I took my other two (smaller) babies to the pool with me this morning. We wanted to cheer Olivia on. We knew she would be in a few races that would probably be too hard for her, and we wanted to let her know that we were proud of her. Anyone with small children would understand what a nightmare it is taking them to a pool. Especially if you are there to watch another child. I just don't have the number of sets of eyes that is necessary to keep all of my children safe all of the time. So yeah, I was frustrated. And it was raining. So I was cold, and wet too.

But there we were, cheering Liv on, and she was loving it!

She was grinning from ear to ear, swimming her little heart out. Well, more like 'monkeying' along the edge of the pool, but she tried so hard, and I just love her for it.
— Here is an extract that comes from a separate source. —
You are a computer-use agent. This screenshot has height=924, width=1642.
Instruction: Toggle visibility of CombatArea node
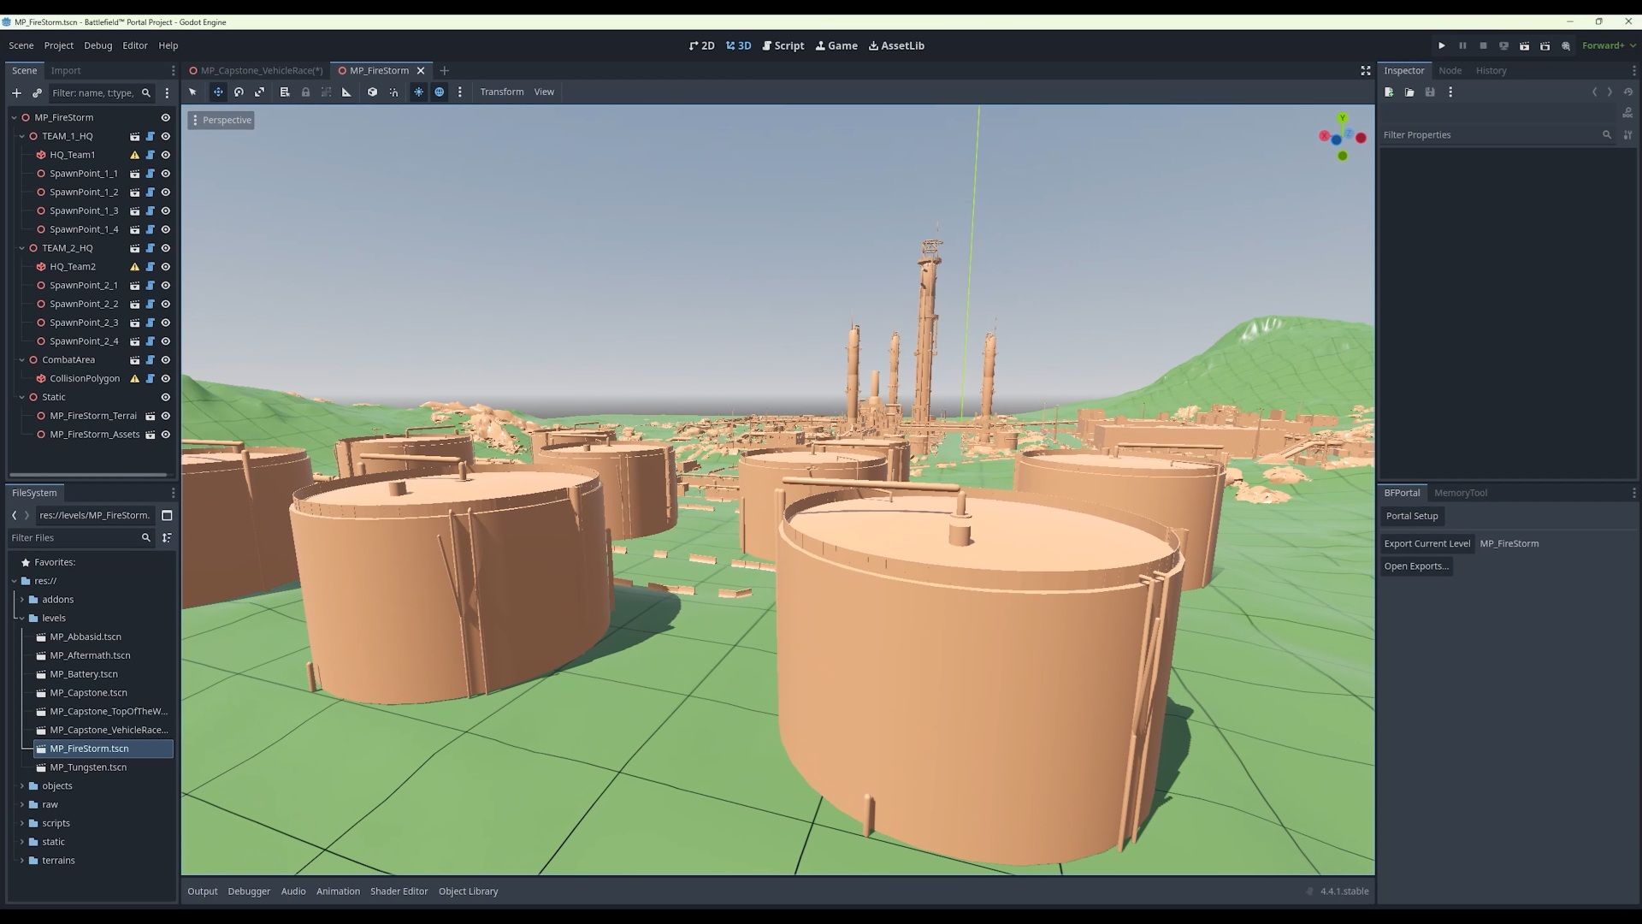pyautogui.click(x=166, y=360)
But you definitely couldn't call it 'swimming'. So we cheered, she grinned, and she did this three times before finally coming and telling me she was tired.

And she got her ribbons, but I truly didn't think they were 'firsts'. In all honesty, there were only one or two of them in her races. So at lunch time, when her three races were over and she had dried and dressed herself, I suggested we head home. Olivia wasn't keen on leaving. She wanted to stay and cheer on her friends in their races. I looked at Sam and Darcy - dead on legs - and then told Liv that we could stay for two more races to cheer on her friends. And cheer she did. She did the war cry. She ran up the side of the pool, calling out the names of her team mates and friends. She clapped and smiled. I was so proud that my baby girl had so much more team spirit than even I could muster. And when the two races were said and done, we went home. As we left the pool, Liv asked me what would happen if she got a medal at the end of the day? And herein lies my confession.

I truly believed that there was no way Olivia was in the running for a medal. I had two smaller children crying and almost sleeping in my arms. I just wanted to go home, and so I made excuses for what would happen with medals and said we would find out what would happen on Monday.

And then this afternoon I learned that Olivia took out Age Champion. And my heart broke. I mean it really broke. Oh me of little faith. I broke the news to Olivia, who was still smiling, and still excited about how the day panned out. She told me we can sort it all out on Monday. I love that girl. And I know she will go to sleep tonight dreaming of stars. I really love that girl. I have learned my lesson too. But I'm not going to dwell on this one. I am lucky. As much as there are restrictions that come with living in such a remote area, I am lucky that I am even in a position to attend my children's sporting events. And so, as it turns out, Olivia, who not only possesses 100% confidence that she can do anything (even if her ability is far less as far as percentages go), really can do anything. The swimming is the clincher. We don't have a pool. We drive 40km to access ANY pool, and yet she can still take out age champion. Go figure!

If my children wanted to do ANYTHING, they certainly can. It just means a lot of miles in the car. Even for league, the 'district' covers more than 500 square kilometres. Some weekends families drive over 4 hours in order for their children to play competitive sports. Crazy. But it's just what we do.

I am certain there is a 'soccer mum' just itching to get out of me. Right now I'm happy to hide her away safely   within the confines of our property. So long as my children are happy and having fun, I'm happy for them. I just want them to do their best, try their hardest and be proud of the fact that they have had a go. And be supportive of other people too. Just like Olivia was in her 50m run, and when she was supporting her friends and team mates in their races in the pool. It was more important to her to run and swim together with the other competitors, than it was to win. And that's more important to me than any ribbon or medal.